• [Daten zur Bearbeitung]:
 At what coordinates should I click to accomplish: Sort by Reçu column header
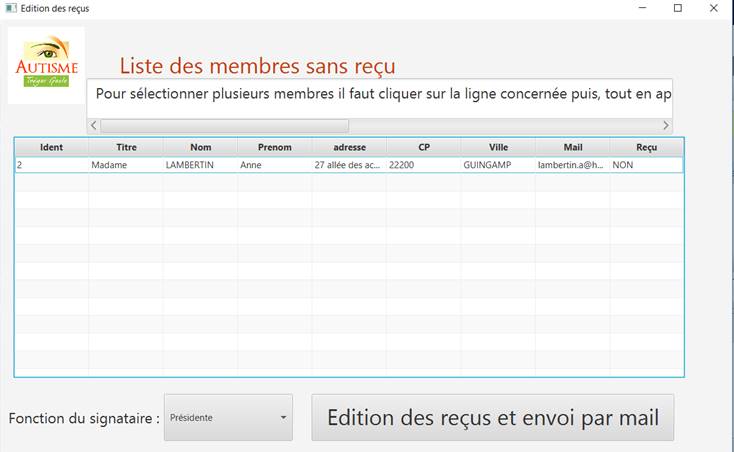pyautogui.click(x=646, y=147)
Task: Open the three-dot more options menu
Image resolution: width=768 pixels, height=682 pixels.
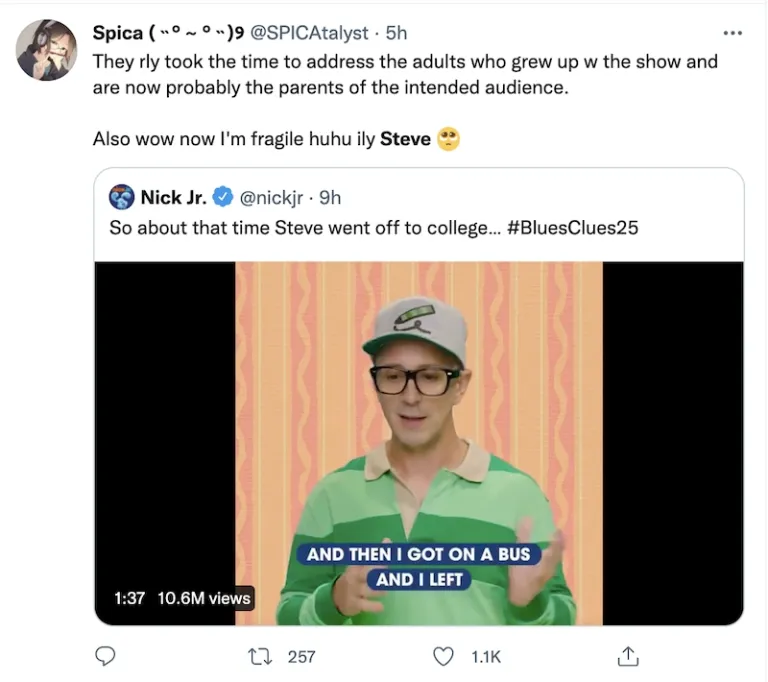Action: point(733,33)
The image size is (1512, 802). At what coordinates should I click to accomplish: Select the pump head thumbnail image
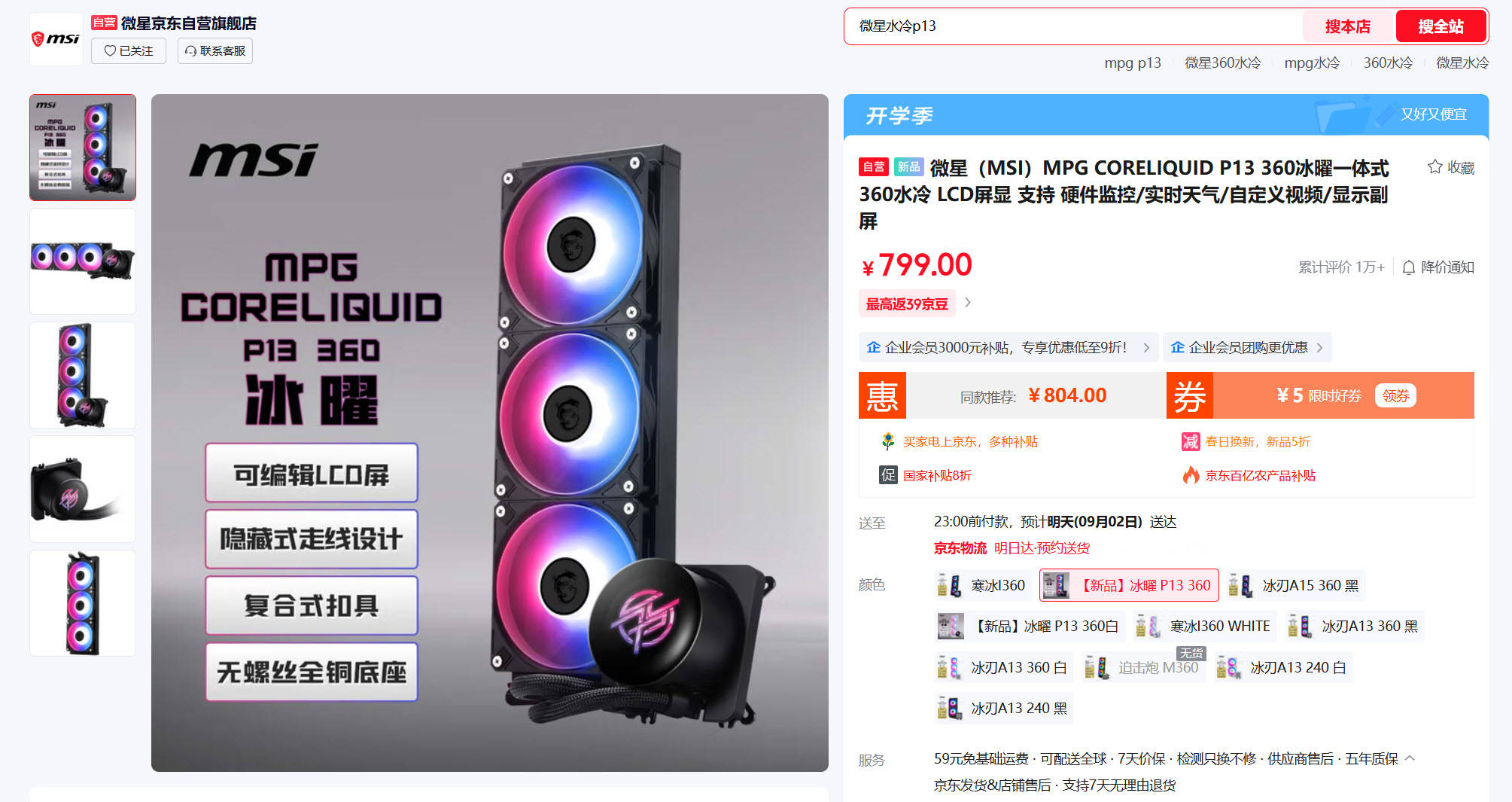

• [Die Aufgabe]: Zieh aus den Daten jede Zeile heraus, die das Wort „what“ enthält. Groß- und Kleinschreibung zählen.

• [Erledigte Aufgabe]:
 At what coordinates should I click to accomplish: Sort by Reçu column header
The image size is (1512, 802). At what coordinates should I click to accomplish: Select the pump head thumbnail image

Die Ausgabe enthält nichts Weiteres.